## [DATA TO PROCESS]
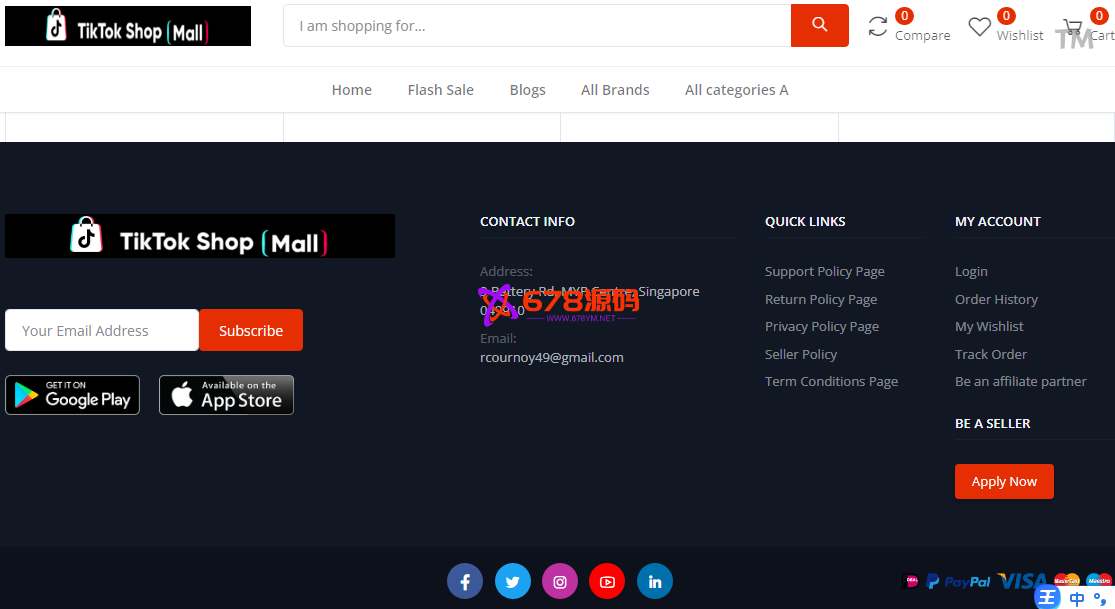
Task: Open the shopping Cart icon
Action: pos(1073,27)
* * *
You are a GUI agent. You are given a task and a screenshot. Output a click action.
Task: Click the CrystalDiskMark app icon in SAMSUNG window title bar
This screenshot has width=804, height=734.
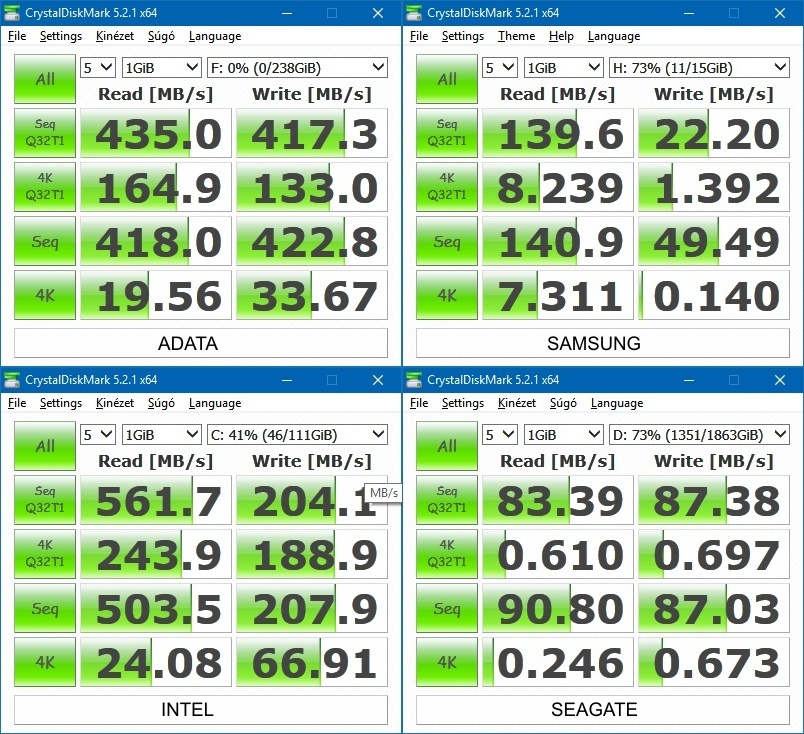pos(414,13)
==
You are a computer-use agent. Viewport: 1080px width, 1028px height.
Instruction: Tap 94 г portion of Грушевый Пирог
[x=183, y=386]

## [BRIEF]
If a line above holds the word "agent", copy it.

## [OUTPUT]
You are a GUI agent. You are given a task and a screenshot. Output a click action.
You are a computer-use agent. Viewport: 1080px width, 1028px height.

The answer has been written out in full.